--- Texto ---

Ciertos escritores también temen que, en medio del mundo ruidoso, ya nadie se acuerde de ese territorio de la intimidad que es la lectura, de esa libertad y de esa soledad que, por lo demás, siempre han asustado al ser humano. Temen particularmente que, ante el énfasis que se da a la “comunicación” y al comercio de informaciones, nos desviemos hacia una concepción instrumentalista, mecanicista, del lenguaje, y creo que tienen cierta razón en preocuparse; volveré a hablar del tema más adelante. Pero en buena parte de los discursos sobre el descenso de la frecuencia de lectura en los jóvenes, ya sea en boca de políticos o de intelectuales, me parece que intervienen también otros motivos.
Decía hace un momento que en las formas tradicionales de integración social se reproduce, poco más o menos, la vida de los padres. Y la lectura, cuando se tenía acceso a ella, era parte de esa reproducción, o incluso de una “doma” (aun cuando para algunos constituía ya, por el contrario, un medio privilegiado para modificar las líneas del destino social). En el inicio la lectura fue una actividad prescrita, coercitiva, para someter, para controlar a distancia, para aprender a adecuarse a modelos, inculcar “identidades” colectivas, religiosas o nacionales.

--- Conjunto de registros ---

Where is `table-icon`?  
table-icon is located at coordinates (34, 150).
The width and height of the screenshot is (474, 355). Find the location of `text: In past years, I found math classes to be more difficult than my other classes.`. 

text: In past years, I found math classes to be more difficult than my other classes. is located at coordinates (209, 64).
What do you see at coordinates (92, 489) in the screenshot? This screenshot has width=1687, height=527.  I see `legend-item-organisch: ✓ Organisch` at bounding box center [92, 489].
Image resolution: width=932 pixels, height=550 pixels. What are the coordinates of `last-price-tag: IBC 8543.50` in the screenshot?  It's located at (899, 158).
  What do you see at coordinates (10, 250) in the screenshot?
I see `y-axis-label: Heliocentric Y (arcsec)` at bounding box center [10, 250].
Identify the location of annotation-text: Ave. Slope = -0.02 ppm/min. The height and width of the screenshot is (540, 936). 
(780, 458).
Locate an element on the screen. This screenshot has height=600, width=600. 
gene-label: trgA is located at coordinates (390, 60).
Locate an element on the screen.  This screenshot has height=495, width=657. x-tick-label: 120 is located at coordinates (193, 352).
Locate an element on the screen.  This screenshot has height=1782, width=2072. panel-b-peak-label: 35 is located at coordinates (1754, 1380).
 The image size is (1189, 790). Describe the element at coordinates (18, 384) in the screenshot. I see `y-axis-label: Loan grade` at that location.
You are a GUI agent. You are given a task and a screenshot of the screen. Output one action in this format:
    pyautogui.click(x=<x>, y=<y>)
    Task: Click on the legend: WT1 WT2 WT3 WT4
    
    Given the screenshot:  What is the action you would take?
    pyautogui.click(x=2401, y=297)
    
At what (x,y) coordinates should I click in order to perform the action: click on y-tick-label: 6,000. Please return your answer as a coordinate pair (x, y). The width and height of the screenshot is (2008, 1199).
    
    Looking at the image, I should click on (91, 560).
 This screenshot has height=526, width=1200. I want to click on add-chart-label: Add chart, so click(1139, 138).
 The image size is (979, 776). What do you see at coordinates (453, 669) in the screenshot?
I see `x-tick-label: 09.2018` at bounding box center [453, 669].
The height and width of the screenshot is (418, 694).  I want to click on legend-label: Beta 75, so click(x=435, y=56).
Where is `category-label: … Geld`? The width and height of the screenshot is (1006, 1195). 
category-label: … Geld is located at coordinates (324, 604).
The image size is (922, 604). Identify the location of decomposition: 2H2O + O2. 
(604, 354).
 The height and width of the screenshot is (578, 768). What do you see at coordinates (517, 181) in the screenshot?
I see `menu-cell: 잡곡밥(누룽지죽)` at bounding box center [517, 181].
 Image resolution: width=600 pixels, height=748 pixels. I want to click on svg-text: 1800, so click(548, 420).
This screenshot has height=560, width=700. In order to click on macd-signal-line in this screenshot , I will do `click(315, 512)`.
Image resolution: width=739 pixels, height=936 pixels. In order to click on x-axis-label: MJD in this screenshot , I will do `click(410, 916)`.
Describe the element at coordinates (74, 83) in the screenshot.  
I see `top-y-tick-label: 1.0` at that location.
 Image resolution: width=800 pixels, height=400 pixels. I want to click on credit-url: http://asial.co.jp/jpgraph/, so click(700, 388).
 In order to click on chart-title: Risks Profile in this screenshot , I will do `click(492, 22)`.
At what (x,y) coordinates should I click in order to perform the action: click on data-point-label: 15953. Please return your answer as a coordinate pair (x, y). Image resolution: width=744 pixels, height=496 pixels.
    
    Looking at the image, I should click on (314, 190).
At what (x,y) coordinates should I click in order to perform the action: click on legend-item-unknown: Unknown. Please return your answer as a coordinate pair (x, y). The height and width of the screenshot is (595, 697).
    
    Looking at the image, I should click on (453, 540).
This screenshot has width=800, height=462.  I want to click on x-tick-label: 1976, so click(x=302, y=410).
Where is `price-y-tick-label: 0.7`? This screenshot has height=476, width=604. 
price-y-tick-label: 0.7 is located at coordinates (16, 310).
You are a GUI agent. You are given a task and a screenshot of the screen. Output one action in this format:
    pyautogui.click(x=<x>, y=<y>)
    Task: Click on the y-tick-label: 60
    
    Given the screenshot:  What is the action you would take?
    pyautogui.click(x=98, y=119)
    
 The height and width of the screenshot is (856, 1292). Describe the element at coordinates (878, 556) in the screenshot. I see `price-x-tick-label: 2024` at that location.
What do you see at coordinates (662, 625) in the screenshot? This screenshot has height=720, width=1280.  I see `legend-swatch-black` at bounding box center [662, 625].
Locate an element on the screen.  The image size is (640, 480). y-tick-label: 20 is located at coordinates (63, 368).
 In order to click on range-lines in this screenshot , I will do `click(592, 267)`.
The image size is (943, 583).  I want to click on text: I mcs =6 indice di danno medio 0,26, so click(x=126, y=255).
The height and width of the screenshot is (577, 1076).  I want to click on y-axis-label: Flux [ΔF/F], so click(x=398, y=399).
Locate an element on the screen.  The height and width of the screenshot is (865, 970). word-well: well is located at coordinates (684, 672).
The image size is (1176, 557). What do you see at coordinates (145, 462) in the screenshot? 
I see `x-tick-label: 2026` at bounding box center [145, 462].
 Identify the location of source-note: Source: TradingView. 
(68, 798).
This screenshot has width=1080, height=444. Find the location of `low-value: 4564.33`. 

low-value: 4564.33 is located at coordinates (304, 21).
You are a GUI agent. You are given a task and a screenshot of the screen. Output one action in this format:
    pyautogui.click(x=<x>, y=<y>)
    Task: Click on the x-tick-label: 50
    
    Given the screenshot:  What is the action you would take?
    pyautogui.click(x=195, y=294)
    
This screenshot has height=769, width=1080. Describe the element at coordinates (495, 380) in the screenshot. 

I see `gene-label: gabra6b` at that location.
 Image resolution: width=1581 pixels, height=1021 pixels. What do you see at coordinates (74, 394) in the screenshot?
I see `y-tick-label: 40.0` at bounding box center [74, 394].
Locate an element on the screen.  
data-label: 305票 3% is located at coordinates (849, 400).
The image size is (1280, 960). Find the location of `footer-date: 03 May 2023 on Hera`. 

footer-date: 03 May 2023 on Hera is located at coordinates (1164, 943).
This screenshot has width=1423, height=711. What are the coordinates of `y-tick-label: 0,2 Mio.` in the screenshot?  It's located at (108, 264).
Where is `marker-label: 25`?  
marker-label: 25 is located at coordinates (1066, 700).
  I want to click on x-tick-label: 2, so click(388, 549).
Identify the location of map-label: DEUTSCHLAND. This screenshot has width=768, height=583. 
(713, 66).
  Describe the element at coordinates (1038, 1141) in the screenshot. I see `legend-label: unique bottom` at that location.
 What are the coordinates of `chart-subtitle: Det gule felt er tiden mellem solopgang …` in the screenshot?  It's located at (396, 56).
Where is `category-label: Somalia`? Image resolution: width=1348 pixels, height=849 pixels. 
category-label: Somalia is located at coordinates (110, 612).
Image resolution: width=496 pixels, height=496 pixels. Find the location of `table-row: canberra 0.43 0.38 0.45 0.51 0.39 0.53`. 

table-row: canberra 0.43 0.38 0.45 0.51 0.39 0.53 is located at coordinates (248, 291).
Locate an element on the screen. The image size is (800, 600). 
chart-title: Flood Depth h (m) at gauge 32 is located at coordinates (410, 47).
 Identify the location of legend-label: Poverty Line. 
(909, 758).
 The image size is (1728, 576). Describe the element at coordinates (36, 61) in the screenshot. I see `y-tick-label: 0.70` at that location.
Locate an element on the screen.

---

[Consigna]
Copia palabra por palabra el pasaje del texto sobre la lectura que se abre con las palabras «Ciertos escritores también» y se cierra con «también otros motivos.». Los registros no intervienen en esta actividad.

[Solución]
Ciertos escritores también temen que, en medio del mundo ruidoso, ya nadie se acuerde de ese territorio de la intimidad que es la lectura, de esa libertad y de esa soledad que, por lo demás, siempre han asustado al ser humano. Temen particularmente que, ante el énfasis que se da a la “comunicación” y al comercio de informaciones, nos desviemos hacia una concepción instrumentalista, mecanicista, del lenguaje, y creo que tienen cierta razón en preocuparse; volveré a hablar del tema más adelante. Pero en buena parte de los discursos sobre el descenso de la frecuencia de lectura en los jóvenes, ya sea en boca de políticos o de intelectuales, me parece que intervienen también otros motivos.